1-1-10 自殺未遂?真相は?

 今回の髪のこともあるので、先にいろいろ教えておいた方が良いかな。


「後々驚かないように、先に他にもあるレベルアップ時の身体変化を教えておくね。まず、無駄毛がなくなる。腕や足、脇や陰毛なんかが男女ともつるつるになる。無駄毛って言われるくらいだから、無駄な物としてこっちの世界では排除されたのかもしれない。まつ毛や鼻毛、髪の毛はちゃんと残ってるしね。本来毛穴が詰まらないために毛が生えていて伸びるものなんだけど、その辺のことは分からない。髭は希望すれば生えるのかな? それと個人香ってのがあって、指紋のように皆、匂いが違うそうだ。性格によって良い匂いがしたり、悪臭になったりするらしい。菜奈ちょっと来てみろ……おお! 菜奈はめちゃくちゃ良い匂いがする! なんだこれ! ずっと嗅いでいたい!」


「エッ、ウソ。菜奈ちゃん私にも匂わせて! ホントだ、凄く良い匂い!」


 菜奈は皆にクンカクンカされてむちゃくちゃ恥ずかしそうにしていた。ある程度菜奈を嗅いで満足したみんなは次の獲物をロックオンして見ている。未来ちゃんは匂いを嗅がれるのはやはり恥ずかしいのか、後ずさりしてるが逃げられないと判断したのか目を閉じて顔を赤らめ為すがままになった。

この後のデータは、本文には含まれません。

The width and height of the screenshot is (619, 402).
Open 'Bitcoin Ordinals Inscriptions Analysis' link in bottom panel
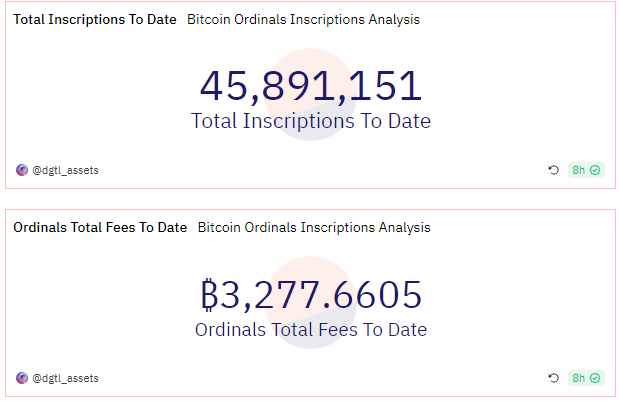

 どれどれ俺もちょっとだけ……おお! やはり良い匂いだ!

 すぐに菜奈と城崎さんに見つかり引き剥がされたが、凄く良い匂いだった!


「兄様! 乙女の香りを許可なく嗅ぐのは万死に値します!」


「ウッ……俺だって気になるんだ。少しぐらい良いじゃん! 減るもんじゃなし」

「減るもんじゃないからオッパイ見せろと言ってる変態どもと同じ発想ね」


 城崎さんにまで怒られた。


「そういう兄様はどんな匂いなのですか?」

「自分じゃさっぱり分からない。臭くはないよな?」


「ふふふ、どれどれ。兄様の匂いクンカクンカ、ハァハァ……ふーったまらん! シトラス系の爽やかな香りです! ずっと嗅いでたい良い匂いです!」


「ん! 私も嗅ぐ!」


 わらわらと集まってきて、俺の匂いを嗅ぎまわっている。

 めちゃくちゃ恥ずかしいし、もともと持っている俺たちの世界の女の子の香りが漂ってきて、ちょっとドキドキしてしまった。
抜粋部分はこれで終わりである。